Clinical Implication

The significantly higher level of uPAR in the outer membrane found in this study, as well as the raised levels of uPAR in the hematoma fluid compared to peripheral blood, indicates that inflammation in CSDH is primarily a focal reaction at the site of the hematoma. This would explain the need for a relatively high dose of systemic anti-inflammatory medicine to reduce CSDH recurrence [22]. Systemic anti-inflammatory treatment for all CSDH patients is deemed impractical due to severe systemic side effects [22, 45]. However, as CSDH is presumably a disease primarily involving the subdural fluid and surrounding hematoma membrane, focal intracavity treatment to block angiogenetic, inflammatory, or fibrinolytic processes in CSDH development would likely reduce systemic side effects while inducing a strong targeted effect.

Limitations

This study has several limitations. First, multiple factors may cause an inflammatory response, including hypertension, chronic alcohol abuse, hepatic diseases, renal insufficiency, diabetes mellitus, and several others [41, 42, 46,47,48,49,50]. These factors may theoretically elevate uPAR levels. We registered Charlson’s comorbidity index and found no difference between patients with and without recurrent CSDH; however, the inflammatory influence of other conditions may be a confounder.

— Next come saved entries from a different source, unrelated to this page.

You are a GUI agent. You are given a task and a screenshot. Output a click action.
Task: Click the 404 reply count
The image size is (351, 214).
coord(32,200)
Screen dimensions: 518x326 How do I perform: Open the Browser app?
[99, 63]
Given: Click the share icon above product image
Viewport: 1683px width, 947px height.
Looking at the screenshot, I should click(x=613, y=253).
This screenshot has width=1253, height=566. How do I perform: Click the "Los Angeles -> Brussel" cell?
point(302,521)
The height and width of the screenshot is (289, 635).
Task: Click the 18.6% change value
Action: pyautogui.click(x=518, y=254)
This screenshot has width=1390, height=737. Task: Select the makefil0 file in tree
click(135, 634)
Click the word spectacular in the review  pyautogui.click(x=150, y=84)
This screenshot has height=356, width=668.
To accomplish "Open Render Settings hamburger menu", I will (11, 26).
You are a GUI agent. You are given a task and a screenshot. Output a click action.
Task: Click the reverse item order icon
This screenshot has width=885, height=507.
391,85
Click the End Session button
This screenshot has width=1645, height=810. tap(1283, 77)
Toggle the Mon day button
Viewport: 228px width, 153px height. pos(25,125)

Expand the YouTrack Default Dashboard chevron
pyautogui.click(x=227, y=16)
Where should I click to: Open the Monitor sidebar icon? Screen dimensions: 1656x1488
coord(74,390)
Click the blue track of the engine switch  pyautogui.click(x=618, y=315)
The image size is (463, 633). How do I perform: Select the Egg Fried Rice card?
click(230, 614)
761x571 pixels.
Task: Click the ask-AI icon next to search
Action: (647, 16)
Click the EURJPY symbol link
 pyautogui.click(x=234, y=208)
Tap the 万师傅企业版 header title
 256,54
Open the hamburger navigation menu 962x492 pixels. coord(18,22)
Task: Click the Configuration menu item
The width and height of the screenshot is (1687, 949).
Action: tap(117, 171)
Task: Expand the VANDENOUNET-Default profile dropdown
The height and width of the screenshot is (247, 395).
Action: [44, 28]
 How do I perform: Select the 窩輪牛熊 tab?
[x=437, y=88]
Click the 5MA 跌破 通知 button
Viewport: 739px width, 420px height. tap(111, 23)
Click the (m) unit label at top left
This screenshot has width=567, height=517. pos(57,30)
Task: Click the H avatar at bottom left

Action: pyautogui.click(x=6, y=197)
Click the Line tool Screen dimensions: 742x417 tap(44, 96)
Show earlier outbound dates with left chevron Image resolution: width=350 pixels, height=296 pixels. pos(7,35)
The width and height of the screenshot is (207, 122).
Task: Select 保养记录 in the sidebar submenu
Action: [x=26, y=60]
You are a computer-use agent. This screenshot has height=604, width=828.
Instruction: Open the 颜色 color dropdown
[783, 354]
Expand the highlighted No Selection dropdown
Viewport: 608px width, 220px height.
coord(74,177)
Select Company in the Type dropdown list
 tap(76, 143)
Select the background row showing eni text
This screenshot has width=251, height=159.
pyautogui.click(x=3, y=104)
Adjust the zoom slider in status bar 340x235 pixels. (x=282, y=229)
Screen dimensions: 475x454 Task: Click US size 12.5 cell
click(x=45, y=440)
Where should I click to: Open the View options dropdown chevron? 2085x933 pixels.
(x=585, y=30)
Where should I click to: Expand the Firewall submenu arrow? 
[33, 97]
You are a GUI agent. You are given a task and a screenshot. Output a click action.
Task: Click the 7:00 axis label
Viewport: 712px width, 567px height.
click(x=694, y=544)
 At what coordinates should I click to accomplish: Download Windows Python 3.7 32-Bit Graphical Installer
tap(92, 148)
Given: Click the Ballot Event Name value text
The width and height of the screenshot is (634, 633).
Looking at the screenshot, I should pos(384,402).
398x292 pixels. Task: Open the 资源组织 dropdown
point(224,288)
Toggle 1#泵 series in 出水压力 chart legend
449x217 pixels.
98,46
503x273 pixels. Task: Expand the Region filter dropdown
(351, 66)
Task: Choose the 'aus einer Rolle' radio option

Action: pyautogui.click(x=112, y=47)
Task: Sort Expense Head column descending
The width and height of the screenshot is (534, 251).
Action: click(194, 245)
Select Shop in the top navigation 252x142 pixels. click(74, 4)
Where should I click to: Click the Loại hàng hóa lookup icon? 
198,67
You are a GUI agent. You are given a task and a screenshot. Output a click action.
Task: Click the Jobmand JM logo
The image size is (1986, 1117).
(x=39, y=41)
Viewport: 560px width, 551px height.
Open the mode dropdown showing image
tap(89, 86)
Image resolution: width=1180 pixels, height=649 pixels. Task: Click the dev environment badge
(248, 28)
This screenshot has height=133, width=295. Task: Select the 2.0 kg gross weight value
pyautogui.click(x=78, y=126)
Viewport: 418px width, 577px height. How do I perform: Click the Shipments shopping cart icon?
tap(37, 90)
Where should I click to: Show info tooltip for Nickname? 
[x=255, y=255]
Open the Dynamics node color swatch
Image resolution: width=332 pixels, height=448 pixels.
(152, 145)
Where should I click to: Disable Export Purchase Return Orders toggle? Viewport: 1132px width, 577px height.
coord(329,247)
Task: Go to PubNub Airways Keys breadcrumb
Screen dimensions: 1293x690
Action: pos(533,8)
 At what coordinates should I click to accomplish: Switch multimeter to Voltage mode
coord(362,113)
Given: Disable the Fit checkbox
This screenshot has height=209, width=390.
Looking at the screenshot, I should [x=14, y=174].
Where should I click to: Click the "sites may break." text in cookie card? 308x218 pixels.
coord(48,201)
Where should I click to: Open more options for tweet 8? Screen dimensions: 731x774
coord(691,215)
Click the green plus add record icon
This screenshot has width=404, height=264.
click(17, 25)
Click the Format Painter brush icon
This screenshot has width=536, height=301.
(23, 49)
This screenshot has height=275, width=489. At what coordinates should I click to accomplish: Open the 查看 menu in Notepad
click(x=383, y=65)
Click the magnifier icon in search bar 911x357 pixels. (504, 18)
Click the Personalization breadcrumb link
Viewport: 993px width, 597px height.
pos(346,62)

Second, the immunohistochemical samples were generally limited, and especially from patients with recurrent CSDH, the number was only 5. In our department, if the recurrent CSDH is optimally localized with the punctum maximum of the hematoma beneath the previous burr hole from the primary CSDH operation, the burr hole is reused in the recurrent CSDH operation. This limits the possibility of collecting dura mater and hematoma membrane biopsies from patients with recurrent CSDH, which may reduce the implacability of these results. Therefore, the results should be regarded as exploratory only.

Finally, we found a statistical difference in the baseline characteristics of our study population between patients with and without recurrence. Bilateral CSDH is a known risk factor for recurrent CSDH, but to our knowledge, male sex is a risk factor for CSDH in the background population but not a risk factor for recurrent CSDH. As such, our skewed distribution may be a variability in outcome [41, 51]. Although the analysis of the prediction of CSDH recurrence may not be applicable to female CSDH patients, we would not expect a difference between male and female CSDH patients.

Conclusion

We identified uPAR in the subdural fluid, hematoma membrane, dura mater, and systemic blood from patients with CSDH. The expression of uPAR is significantly higher in the subdural fluid and hematoma membrane compared to systemic blood and dura mater, indicating that the inflammatory mechanisms of CSDH are localized to the subdural fluid collection and surrounding hematoma membrane. This may have clinical implications for possible intracavity CSDH treatment.